Brokers

Across the face is the following:

For and in consideration of one dollar to __________________ in hand paid, receipt whereof is hereby acknowledged, ______________ accept this contract with all its obligations and conditions.

All deliveries on such future contracts must be made from licensed warehouses. There is a separate "to arrive contract"; but this likewise requires delivery at a licensed warehouse, unless the buyer and the seller have a mutual understanding to deliver the coffee from dock or ex-ship. Margins to protect the contract may be called for by either party. The largest deposit for margins was made in 1904, when $22,661,710 was deposited with the superintendent as required by the Exchange rules.

The basic grade in a future sale is No. 7; but variations are provided as follows: 30 points for Rio, Victoria, and Bahia of all grades between 7 and 1, and of 50 points between 7 and 8; 50 points is allowed on Santos and all other coffees except between grades 1 and 2 and 2 and 3 Santos, which are allowed 30 points. Thus the buyer and the seller when entering upon a transaction know exactly what the difference will be between the standard No. 7 and the coffee that can be delivered. The right to deliver any grade in a future transaction has done much to lessen the probability of corners in coffee; but this protection is further given by the stringent rule that the maximum fluctuations on the Exchange can be only two cents a pound on coffee in one day and one cent on sugar. If greater changes should threaten, the Exchange operations would automatically cease.

False or fictitious sales are prohibited, and all contracts must be reported to the superintendent. All contracts are binding and call for actual delivery.

The future contract, besides being used for the delivery of coffee during stated months in the future at a given price, is also used for hedging purposes. As in the grain and cotton markets, dealers protect themselves against price fluctuations by hedging in the future market. Importers, for instance, when purchasing coffee abroad, frequently sell an equal amount for future delivery on the Exchange. When the time for delivery arrives, it is simply a question of calculation of the market conditions whether it is more advantageous to repurchase the sales made as a hedge, or as a kind of insurance to protect themselves against loss, and free the coffee so engaged, or to make delivery of the coffee as it comes in.

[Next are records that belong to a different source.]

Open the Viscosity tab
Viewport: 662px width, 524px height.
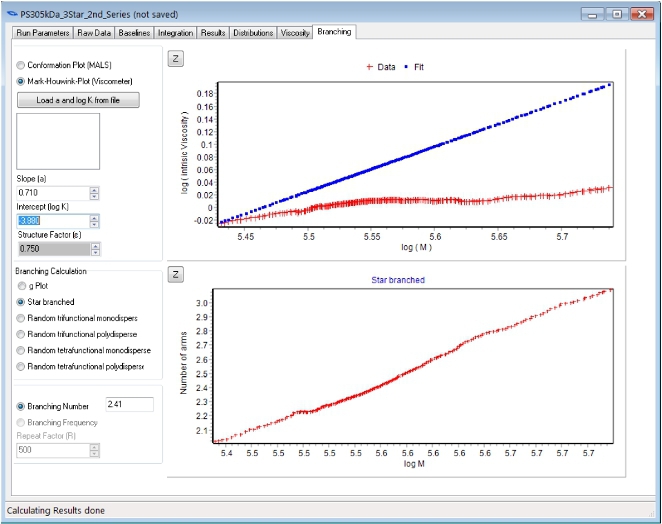tap(295, 33)
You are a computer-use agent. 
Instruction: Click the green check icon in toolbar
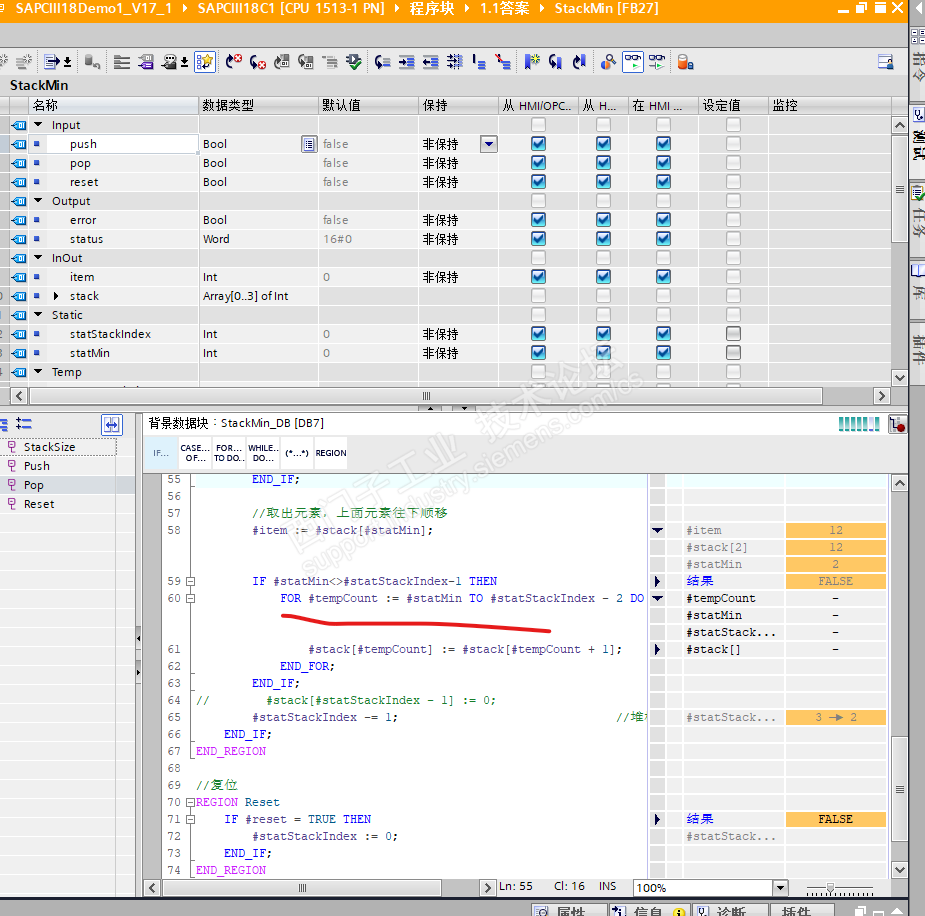coord(354,62)
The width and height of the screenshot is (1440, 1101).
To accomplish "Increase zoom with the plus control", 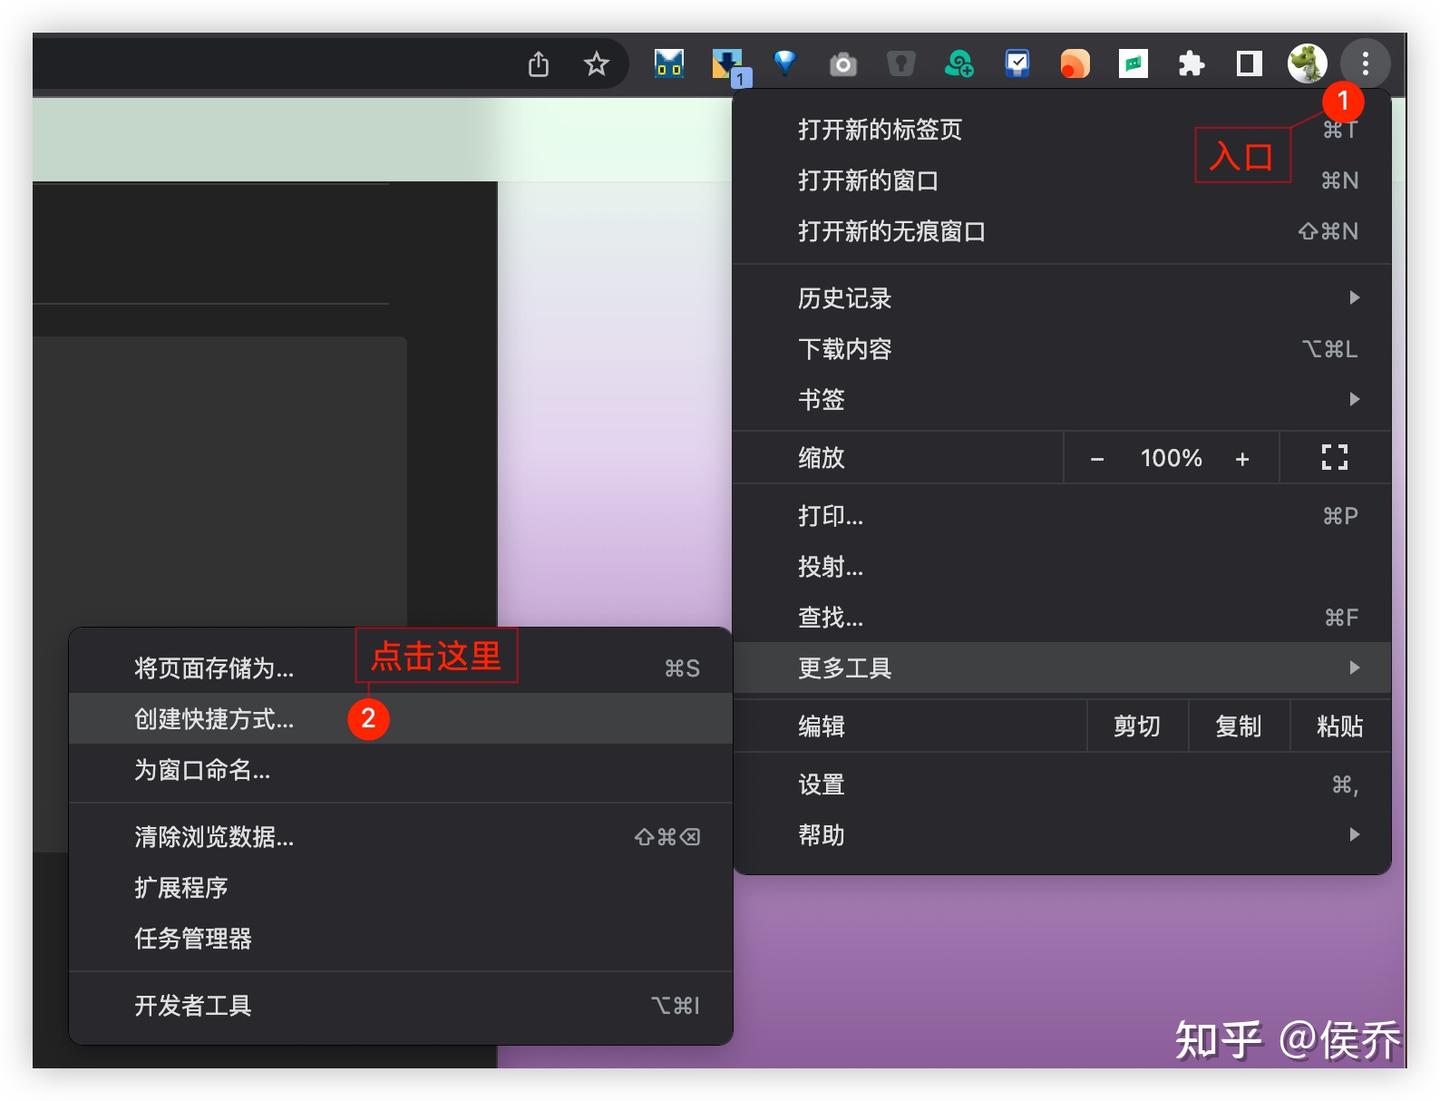I will 1243,458.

The board of managers has power to close the Exchange or to suspend trading on such days or parts of days as would in their judgment be for the Exchange's best interest.

The Clearing Association is a recent outgrowth of the Exchange, and is composed exclusively of Exchange members. Every member has to bring his contracts up to market closing every night, either by making a deposit with the Association to cover his balances, or by withdrawing in case he should be over. Members deposit $15,000 at the time of joining as a guaranty fund; and if the surplus is not sufficient to take care of balances, the bylaws provide for the levying of assessments.

The daily quotations on the coffee exchanges of New York, Havre, and (before the war) of Hamburg, determined to a large extent the price of green coffee the world over. The prices prevailing on the New York Coffee and Sugar Exchange are studied by coffee traders in all countries, the fluctuations being reflected in foreign markets as the reports come from the United States. Quotations are cabled from one great market to another; and as each must heed those of the others to some extent, the coffee trade thus obtains a world price, and the effect on supply and demand is universal rather than local, as would be the case if quotations were not exchanged.